Ninguém sabe com certeza se foi Charles ou William Lynch quem oficializou, ainda no século 18, o assassinato de uma pessoa, cometido por uma multidão, sem prévio julgamento ou prova de culpa. O certo é que a prática do linchamento tornou-se corriqueira e ganhou, mesmo, entre nós, uma subcategoria, a do linchamento moral. No Brasil, em especial, parece que linchar é um esporte tão fácil de praticar quanto jogar peteca ou chutar bola. Com o auxílio tecnológico das redes sociais, então, ficou ainda mais fácil participar de qualquer campanha linchatória sem sequer sujar as mãos. E é tudo muito rápido, veloz, um zás-trás: anteontem era o Rafinha Bastos, ontem foi o Orlando Silva e amanhã... talvez o ministro da Educação, por conta das sucessivas besteiras em torno das provas do Enem. É bom preparar as pedras - virtuais ou não.
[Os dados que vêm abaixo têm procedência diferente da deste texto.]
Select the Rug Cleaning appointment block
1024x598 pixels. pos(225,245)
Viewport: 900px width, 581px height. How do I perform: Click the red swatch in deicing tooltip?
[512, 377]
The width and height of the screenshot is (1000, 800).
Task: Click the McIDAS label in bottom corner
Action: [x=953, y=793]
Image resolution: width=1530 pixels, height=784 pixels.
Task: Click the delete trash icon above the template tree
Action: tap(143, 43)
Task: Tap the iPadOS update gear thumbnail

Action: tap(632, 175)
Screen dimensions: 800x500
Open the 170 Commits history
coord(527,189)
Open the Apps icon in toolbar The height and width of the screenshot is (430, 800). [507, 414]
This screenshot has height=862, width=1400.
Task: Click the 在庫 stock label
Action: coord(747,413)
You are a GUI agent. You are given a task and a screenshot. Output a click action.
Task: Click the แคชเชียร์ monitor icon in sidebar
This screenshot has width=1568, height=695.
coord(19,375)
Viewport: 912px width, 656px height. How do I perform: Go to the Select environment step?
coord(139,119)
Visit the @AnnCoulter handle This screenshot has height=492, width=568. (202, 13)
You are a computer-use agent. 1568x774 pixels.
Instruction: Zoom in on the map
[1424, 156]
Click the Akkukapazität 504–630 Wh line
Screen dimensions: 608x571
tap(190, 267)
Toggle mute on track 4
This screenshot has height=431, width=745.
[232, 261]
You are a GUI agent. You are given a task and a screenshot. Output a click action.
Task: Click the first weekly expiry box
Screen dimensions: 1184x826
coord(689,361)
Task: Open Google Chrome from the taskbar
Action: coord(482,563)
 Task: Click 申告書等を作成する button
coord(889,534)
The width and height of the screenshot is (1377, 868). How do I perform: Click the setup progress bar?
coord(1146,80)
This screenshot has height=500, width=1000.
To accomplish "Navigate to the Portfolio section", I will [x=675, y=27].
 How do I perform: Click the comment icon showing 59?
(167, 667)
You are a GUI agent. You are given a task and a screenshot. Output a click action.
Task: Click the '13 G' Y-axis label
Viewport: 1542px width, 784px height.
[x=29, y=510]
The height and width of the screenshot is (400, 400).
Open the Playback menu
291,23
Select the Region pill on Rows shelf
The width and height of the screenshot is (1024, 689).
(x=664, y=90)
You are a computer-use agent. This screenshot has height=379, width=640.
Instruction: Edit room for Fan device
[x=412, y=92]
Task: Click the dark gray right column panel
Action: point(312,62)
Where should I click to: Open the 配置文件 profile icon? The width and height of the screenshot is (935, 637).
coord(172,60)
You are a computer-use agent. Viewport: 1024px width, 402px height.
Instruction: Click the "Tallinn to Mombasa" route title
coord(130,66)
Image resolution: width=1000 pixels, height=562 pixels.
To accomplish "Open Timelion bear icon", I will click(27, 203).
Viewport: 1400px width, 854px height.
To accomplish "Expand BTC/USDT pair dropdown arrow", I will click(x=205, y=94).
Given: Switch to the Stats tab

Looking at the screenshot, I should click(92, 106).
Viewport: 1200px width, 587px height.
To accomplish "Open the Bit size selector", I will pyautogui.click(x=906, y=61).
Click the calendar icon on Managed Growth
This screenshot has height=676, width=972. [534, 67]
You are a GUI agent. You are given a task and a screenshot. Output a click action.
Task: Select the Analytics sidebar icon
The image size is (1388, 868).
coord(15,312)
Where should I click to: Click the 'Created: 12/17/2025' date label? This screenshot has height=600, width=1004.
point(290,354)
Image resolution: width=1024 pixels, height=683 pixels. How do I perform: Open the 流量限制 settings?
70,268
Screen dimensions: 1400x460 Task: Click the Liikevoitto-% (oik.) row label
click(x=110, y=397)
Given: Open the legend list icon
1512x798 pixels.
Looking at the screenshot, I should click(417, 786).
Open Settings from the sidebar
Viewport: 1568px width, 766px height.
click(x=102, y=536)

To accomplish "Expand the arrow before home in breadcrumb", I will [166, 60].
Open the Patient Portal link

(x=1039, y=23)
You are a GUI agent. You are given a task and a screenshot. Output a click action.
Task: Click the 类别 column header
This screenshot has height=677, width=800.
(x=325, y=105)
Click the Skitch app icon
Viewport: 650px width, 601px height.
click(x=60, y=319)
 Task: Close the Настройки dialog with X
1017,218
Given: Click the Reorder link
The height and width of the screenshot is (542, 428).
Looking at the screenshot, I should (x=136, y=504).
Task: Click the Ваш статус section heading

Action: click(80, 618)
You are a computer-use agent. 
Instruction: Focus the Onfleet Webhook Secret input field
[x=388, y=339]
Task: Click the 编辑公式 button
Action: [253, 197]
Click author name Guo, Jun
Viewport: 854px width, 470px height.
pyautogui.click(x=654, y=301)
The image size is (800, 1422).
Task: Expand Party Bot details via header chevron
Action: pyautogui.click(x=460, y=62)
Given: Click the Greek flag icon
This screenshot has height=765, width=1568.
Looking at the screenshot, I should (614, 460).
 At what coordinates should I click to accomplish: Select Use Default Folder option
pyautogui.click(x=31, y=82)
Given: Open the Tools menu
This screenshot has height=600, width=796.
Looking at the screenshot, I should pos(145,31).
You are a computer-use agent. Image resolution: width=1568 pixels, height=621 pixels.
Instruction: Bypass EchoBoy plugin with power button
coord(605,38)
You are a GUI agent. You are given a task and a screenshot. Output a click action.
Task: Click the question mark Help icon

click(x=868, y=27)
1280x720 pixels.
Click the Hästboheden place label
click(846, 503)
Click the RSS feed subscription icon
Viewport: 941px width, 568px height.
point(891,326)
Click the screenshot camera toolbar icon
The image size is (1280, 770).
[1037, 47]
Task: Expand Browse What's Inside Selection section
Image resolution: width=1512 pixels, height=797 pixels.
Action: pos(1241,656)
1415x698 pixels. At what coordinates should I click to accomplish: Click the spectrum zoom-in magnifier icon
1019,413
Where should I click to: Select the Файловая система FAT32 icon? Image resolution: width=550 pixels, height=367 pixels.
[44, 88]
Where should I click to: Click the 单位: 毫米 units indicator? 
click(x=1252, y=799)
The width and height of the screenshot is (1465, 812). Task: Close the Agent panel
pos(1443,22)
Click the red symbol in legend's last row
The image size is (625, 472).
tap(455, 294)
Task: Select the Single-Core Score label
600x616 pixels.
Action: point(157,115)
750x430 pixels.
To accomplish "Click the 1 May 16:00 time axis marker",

O esforço gasto no linchamento alheio talvez seja o motivo de as pessoas não prestarem atenção nos detalhes sórdidos das histórias. Vamos pegar o caso do Orlando Silva como exemplo. Não acredito que o ex-ministro dos Esportes seja o anjo de candura e inocência que ele, seus correligionários e uma ala mais à esquerda da política querem mostrar. Também não acredito que ele devesse ser crucificado tão logo apareceu a primeira denúncia, como queriam os centro-direitistas espalhados pela política e pela imprensa. Há que se apurar antes de se dar qualquer sentença - pelo menos é isso o que eu espero que façam comigo, no hipotético caso de ser acusado de alguma coisa.
Não basta ser inocente, é preciso parecer inocente aos olhos da opinião pública. Mas vivemos numa situação em que, por princípio, todos parecem culpados de alguma coisa. Com isso, o bate-boca entre situação e oposição, normalmente já subnivelado, atinge o inimaginável. Deveria ser prática corrente o sujeito colocado sob suspeita pedir o chapéu e - temporariamente - sair do cargo que ocupa. Daria à investigação, ao menos, a aparência de que algo seria feito. Constatada a inocência, o sujeito voltaria pra sua salinha, sua secretária, seus despachos. Assim como outros ministros apanhados em algum tropeço, Orlando Silva não fez isso e, claro, submeteu o governo inteiro a uma frigideira quentíssima.
O mais impressionante no caso do Orlando - podemos tratar na intimidade, há 15 dias só se fala no homem, ele ja é de casa - é que, se levadas a sério, as denúncias deveriam derrubar tudo quanto é ONG, instituição beneficente, sociedade amigos de bairro, salão paroquial, o diabo a quatro. O desfile de organismos que levaram grana - e grana preta - do governo pra atender crianças que não existiam é de ofuscar concurso de miss. Os valores, sempre milhares de dólares, parecem saídos de um livro do Sidney Sheldon ou outro best-seller desvairado: não pode ser coisa de vida real lidar com 3 milhões aqui, 5 milhões ali, como se estivéssemos falando do troco pra comprar um chiclete.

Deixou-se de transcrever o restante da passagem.